Time: 12/26 11:00-12:30

Moderator: Ra-Yuan Tseng

W1-1-1

W1-1-1

Quality life for the elderly: A Bartenieff Fundamentals Duet

Presenter : Ra-Yuan Tseng

Abstract

Aging is an irreversible process. How to maintain a quality life for the elderly is an important issue for society and also for those obligated to take care of the elderly at home. I strongly believe that if the elderly can move as freely as possible, they can enjoy a good quality life.  

For this reason, I would like to create a duet on the chair based on Bartenieff Fundamentals for my mother and her caregiver. During the process, I integrated four themes and nine principles of Bartenieff Fundamentals (BF) and the Scales from the Space Harmony to create a series of movement practices. I would like to apply an action research to develop this project. Data was collected from video clips, journals, photos, and in-depth interviews. 

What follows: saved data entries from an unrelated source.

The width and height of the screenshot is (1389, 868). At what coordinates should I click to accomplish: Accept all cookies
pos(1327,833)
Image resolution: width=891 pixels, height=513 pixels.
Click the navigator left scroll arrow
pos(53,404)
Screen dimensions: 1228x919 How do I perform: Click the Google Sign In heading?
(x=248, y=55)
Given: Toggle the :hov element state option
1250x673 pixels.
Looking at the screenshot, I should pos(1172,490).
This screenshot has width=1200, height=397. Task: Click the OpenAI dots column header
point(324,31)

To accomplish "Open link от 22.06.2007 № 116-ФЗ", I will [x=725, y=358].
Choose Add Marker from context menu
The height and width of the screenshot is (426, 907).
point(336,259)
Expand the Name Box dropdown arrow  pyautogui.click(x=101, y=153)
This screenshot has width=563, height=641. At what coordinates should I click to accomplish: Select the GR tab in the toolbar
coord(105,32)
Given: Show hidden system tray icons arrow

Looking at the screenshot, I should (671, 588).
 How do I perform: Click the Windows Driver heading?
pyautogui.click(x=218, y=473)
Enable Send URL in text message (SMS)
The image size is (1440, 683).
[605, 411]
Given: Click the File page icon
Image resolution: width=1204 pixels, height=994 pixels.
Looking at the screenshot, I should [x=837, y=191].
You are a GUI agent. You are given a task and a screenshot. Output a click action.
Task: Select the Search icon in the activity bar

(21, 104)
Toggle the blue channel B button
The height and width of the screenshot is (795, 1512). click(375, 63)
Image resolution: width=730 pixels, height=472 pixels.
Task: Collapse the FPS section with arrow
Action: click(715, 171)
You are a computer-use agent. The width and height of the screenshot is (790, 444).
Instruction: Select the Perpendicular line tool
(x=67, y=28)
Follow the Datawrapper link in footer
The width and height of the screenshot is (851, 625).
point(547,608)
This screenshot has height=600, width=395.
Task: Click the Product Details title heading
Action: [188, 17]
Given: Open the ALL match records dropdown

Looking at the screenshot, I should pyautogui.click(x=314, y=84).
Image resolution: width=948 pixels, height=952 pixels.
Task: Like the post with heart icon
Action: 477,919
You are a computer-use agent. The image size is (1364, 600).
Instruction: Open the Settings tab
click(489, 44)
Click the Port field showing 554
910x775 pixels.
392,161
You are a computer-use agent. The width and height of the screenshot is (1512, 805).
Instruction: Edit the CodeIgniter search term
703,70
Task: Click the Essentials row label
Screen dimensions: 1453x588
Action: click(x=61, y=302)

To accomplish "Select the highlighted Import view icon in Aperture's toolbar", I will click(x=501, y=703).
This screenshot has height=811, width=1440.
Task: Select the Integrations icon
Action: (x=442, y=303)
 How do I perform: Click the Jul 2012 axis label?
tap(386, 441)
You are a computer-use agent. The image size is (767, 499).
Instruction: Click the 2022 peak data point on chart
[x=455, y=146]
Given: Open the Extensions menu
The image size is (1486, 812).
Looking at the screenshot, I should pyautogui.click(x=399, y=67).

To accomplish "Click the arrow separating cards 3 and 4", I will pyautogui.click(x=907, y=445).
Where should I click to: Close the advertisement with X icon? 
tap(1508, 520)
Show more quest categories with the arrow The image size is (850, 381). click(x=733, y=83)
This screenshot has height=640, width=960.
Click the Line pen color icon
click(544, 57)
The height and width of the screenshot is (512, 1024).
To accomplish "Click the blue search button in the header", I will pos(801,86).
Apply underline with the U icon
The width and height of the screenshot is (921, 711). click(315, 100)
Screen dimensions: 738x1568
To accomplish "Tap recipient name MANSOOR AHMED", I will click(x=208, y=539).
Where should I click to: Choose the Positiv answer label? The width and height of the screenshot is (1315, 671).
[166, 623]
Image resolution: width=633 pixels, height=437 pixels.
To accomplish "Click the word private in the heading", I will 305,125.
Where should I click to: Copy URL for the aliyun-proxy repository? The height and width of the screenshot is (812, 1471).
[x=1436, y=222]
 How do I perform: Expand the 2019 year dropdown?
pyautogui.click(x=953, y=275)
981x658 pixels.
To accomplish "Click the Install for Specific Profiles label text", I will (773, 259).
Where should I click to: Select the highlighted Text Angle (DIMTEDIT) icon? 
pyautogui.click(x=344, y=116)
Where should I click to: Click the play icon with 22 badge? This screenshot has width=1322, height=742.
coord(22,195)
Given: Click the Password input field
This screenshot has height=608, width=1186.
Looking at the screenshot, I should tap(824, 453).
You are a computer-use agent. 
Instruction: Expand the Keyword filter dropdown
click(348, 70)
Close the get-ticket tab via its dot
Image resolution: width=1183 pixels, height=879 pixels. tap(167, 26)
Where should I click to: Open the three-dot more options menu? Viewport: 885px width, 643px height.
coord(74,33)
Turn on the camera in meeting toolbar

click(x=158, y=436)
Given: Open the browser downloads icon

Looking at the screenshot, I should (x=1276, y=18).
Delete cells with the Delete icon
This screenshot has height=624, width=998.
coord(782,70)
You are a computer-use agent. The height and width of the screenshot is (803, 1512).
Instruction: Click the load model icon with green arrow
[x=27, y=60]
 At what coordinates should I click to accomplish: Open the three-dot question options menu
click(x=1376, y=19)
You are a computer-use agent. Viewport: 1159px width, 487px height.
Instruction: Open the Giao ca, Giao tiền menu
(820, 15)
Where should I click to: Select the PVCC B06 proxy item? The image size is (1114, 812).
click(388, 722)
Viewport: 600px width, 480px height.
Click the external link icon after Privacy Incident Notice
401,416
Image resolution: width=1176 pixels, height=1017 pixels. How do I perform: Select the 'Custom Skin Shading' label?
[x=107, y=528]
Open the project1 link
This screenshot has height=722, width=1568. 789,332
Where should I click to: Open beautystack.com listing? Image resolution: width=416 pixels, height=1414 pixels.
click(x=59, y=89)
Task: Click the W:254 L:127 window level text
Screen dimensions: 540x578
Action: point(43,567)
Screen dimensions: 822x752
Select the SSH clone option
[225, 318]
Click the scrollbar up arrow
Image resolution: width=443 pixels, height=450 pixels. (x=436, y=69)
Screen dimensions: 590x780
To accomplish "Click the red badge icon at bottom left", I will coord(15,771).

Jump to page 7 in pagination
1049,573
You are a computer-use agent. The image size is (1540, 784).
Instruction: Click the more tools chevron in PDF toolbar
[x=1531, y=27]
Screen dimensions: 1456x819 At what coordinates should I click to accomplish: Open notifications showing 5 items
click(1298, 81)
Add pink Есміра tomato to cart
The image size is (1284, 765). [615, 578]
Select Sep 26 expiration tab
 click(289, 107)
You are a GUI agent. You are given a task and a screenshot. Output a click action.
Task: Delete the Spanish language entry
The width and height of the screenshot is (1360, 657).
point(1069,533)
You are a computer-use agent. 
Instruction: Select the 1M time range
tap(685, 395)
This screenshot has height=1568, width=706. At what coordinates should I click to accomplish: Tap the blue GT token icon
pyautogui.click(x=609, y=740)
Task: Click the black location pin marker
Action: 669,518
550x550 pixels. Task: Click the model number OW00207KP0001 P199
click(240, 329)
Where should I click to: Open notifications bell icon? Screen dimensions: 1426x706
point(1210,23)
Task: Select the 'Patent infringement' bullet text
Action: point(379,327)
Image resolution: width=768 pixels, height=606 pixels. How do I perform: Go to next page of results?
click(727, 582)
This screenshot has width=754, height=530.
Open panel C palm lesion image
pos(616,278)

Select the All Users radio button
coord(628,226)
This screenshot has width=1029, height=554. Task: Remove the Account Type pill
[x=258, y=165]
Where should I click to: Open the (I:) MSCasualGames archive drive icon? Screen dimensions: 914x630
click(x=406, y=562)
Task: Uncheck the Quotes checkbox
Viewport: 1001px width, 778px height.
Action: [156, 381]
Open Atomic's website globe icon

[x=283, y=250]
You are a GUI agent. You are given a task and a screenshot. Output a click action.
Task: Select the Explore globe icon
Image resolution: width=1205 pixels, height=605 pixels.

From the cycle of planning, acting, observing, and reflecting, I seek to select the most suitable movement practices in the duet. From sharing this experience of duet, I hope that this can be a new model for creating movement practices for the elderly in the future.

W1-1-2

W1-1-2

Being There, in the Moment: A Practice-Led Investigation of the Possibilities of Performer Experience in Singapore’s Contemporary Dance Field of Practice

Presenter: Peter GN

Abstract

Debates on the fundamental nature of a dancer’s presence have been at the heart of dance practice and theory since the late 1950s. Yet does having presence mean stage presence, acting, charisma, or is presence just another buzzword on the fringes of the dance scene? Through adopting an open and phenomenological stance and heuristic approach (Moustakas, 2001), my practice-led research seeks to understand, in the context of contemporary dance in Singapore, the phenomenon of presence as “always complicated and layered, a thing of degrees” (Etchells, 1999, p.97). Yet this study is not conceptually based on a particular notion of presence. Rather, presence as a notion or experiential phenomenon is used as a springboard or conduit for investigating, exploring and understanding the complexities of contemporary dance performance and facets related to artful, embodied practice. This is done through the development and presentation of a new choreographic work complemented by a dissertation. As reflective practitioner engaged in artistic process and creative research, I explore and interpret the experience (Moustakas, 2001) of the dancers in terms of what they deem to be of significance when deeply immersed in dancing.

W1-1-3

W1-1-3

Fitting in: Research and Pedagogy of Dance as a Tool of Education within a University Space and Beyond

Presenter : Deepshikha Ghosh

Abstract

I propose to look at dance not merely as another form of entertainment enhancing the pleasure of mind, but as a seminal vehicle for the dissemination of art and education within a university space and beyond. I am a research scholar in a central university researching on dance. As part of my study though I will take another university, my previous university, Santiniketan, as an experimental space for Rabindranath Tagore’s larger visions of using dance as an intellectually stimulant as well as a physically challenging activity thus proving that dance as art form and the teaching of dance as a means of meeting personality needs could be carried on simultaneously.[1] I will not only investigate how these creative experiments aimed at bridging the gap between the mind and the body and the verbal and the nonverbal, but traversing or navigating through different university spaces I will also search for dance’s identity within the context of the cultural- pedagogical agenda seeking to consolidate the learning- teaching process.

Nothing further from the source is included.